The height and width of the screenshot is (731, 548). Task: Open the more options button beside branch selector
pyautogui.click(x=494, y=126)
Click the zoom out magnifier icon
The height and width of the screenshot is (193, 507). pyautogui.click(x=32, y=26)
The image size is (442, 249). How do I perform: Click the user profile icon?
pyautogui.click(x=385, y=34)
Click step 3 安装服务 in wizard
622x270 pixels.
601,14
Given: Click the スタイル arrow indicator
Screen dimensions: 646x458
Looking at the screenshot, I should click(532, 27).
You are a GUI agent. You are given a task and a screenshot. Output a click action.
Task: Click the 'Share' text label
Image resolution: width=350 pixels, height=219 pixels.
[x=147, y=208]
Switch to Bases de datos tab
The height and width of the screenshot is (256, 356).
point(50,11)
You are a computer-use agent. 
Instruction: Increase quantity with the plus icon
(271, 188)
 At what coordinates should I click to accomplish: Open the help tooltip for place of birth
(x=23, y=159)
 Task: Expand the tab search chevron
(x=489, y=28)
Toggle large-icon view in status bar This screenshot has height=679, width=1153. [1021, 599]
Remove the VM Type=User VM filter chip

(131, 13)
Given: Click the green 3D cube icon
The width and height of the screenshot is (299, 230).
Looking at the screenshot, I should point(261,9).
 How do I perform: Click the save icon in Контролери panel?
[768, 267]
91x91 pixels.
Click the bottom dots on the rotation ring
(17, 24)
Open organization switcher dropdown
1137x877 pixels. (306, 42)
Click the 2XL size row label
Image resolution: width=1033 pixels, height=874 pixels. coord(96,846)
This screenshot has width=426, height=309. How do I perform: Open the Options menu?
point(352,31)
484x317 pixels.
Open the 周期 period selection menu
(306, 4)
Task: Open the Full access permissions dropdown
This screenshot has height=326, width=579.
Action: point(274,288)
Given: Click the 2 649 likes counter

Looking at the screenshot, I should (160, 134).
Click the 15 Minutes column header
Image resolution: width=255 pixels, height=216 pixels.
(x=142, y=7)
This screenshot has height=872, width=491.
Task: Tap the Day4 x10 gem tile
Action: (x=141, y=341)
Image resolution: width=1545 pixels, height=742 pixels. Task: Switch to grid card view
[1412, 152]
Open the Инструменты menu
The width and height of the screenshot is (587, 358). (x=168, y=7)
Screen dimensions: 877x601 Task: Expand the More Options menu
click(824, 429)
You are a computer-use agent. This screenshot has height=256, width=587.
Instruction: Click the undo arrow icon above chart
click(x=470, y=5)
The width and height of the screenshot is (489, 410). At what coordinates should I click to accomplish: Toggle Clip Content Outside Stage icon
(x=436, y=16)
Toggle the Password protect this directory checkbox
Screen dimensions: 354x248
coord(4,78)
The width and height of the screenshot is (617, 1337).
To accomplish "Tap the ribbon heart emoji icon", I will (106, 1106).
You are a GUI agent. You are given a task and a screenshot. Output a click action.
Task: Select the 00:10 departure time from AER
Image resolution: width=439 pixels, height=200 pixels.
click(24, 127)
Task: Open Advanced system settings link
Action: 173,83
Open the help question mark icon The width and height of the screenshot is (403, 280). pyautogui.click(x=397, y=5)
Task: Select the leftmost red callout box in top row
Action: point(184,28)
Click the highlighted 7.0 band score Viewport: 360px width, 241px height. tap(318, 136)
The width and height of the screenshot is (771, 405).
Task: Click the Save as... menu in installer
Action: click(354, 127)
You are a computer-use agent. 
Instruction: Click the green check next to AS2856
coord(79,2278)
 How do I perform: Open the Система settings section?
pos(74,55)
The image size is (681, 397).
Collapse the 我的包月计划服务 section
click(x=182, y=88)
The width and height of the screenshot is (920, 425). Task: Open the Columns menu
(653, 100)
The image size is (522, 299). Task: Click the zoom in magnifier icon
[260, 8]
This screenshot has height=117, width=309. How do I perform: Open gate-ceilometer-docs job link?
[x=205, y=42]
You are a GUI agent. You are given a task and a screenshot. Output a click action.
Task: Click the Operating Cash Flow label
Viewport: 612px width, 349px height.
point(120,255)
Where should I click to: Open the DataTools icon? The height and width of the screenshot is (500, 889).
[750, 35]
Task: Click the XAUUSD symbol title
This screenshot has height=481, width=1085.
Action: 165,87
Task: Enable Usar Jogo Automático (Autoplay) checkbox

##############################

* _Exercise instructions_
Once you find the line with "Instruction: Click the undo" in the entries above, output it and each line after it up to and including the line with "The image size is (681, 397).", and nothing else.

* _Solution_
Instruction: Click the undo arrow icon above chart
click(x=470, y=5)
The width and height of the screenshot is (489, 410). At what coordinates should I click to accomplish: Toggle Clip Content Outside Stage icon
(x=436, y=16)
Toggle the Password protect this directory checkbox
Screen dimensions: 354x248
coord(4,78)
The width and height of the screenshot is (617, 1337).
To accomplish "Tap the ribbon heart emoji icon", I will (106, 1106).
You are a GUI agent. You are given a task and a screenshot. Output a click action.
Task: Select the 00:10 departure time from AER
Image resolution: width=439 pixels, height=200 pixels.
click(24, 127)
Task: Open Advanced system settings link
Action: 173,83
Open the help question mark icon The width and height of the screenshot is (403, 280). pyautogui.click(x=397, y=5)
Task: Select the leftmost red callout box in top row
Action: point(184,28)
Click the highlighted 7.0 band score Viewport: 360px width, 241px height. tap(318, 136)
The width and height of the screenshot is (771, 405).
Task: Click the Save as... menu in installer
Action: click(354, 127)
You are a computer-use agent. 
Instruction: Click the green check next to AS2856
coord(79,2278)
 How do I perform: Open the Система settings section?
pos(74,55)
The image size is (681, 397).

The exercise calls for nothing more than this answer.